┌─ DATA SHOWN

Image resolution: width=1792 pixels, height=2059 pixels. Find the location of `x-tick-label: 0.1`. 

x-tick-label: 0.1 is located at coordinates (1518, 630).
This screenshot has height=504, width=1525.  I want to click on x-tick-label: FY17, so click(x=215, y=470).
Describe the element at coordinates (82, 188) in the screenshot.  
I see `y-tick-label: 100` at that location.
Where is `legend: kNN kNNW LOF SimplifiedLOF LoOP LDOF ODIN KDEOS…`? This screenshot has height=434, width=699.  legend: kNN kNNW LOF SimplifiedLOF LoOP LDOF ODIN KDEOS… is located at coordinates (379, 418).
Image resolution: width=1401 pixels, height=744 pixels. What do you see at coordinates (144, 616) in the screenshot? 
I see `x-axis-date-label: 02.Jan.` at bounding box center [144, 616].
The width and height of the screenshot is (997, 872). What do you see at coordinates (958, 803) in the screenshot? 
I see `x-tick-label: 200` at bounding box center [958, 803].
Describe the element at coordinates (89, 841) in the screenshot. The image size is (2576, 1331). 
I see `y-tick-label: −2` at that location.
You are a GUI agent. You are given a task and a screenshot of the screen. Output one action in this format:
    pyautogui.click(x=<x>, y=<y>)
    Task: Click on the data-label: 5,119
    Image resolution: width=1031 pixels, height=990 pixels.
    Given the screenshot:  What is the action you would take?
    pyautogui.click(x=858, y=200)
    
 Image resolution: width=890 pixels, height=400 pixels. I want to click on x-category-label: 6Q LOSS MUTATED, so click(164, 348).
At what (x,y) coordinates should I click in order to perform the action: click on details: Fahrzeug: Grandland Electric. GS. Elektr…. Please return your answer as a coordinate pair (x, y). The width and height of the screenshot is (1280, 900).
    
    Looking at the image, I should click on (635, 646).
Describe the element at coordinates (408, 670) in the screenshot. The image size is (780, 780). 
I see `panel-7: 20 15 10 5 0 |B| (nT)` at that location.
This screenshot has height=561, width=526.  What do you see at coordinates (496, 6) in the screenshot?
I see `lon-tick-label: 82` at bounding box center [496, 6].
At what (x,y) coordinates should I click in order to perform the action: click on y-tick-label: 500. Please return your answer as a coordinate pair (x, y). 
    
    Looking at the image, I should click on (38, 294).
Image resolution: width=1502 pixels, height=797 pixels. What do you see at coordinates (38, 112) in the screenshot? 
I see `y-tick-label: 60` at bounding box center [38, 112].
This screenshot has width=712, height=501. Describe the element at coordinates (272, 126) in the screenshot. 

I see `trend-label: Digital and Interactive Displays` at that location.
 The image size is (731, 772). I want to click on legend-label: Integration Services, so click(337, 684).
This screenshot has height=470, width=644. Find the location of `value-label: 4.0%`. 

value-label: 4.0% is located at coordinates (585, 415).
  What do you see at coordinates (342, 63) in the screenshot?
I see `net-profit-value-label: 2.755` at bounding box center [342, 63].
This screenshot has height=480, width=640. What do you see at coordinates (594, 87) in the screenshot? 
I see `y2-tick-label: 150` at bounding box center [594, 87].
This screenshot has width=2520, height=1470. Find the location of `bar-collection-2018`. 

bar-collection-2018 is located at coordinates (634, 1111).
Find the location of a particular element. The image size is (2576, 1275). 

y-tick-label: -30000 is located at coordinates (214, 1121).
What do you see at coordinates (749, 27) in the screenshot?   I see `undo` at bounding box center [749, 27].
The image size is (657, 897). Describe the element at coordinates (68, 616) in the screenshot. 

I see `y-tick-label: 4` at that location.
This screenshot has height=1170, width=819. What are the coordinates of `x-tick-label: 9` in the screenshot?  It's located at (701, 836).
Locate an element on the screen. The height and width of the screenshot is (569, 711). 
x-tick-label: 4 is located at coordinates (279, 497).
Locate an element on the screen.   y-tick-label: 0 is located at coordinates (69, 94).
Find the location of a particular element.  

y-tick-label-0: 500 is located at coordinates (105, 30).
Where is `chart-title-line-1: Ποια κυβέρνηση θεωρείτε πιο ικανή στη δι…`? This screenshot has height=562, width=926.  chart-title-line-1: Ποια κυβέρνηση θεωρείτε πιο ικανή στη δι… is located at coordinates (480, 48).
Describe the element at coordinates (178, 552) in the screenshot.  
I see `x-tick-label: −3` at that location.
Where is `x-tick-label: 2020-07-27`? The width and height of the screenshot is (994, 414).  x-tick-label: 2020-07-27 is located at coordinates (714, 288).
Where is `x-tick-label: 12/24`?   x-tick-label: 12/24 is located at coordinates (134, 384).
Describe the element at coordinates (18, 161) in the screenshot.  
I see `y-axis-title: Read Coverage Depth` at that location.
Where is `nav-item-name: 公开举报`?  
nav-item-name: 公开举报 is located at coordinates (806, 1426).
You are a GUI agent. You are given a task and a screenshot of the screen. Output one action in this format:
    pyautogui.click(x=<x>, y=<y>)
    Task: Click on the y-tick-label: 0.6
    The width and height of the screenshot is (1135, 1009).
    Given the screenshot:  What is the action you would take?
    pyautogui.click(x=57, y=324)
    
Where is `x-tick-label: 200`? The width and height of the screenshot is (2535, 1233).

└─

* _WHAT THE TASK REQUIRES_: Reproduce the rows above without any changes, beginning with the line that contains "This screenshot has height=504, width=1525." and ending with the line that contains "coordinates (379, 418).", both included.

* _RESULT OF THE TASK_:
This screenshot has height=504, width=1525.  I want to click on x-tick-label: FY17, so click(x=215, y=470).
Describe the element at coordinates (82, 188) in the screenshot.  
I see `y-tick-label: 100` at that location.
Where is `legend: kNN kNNW LOF SimplifiedLOF LoOP LDOF ODIN KDEOS…`? This screenshot has height=434, width=699.  legend: kNN kNNW LOF SimplifiedLOF LoOP LDOF ODIN KDEOS… is located at coordinates (379, 418).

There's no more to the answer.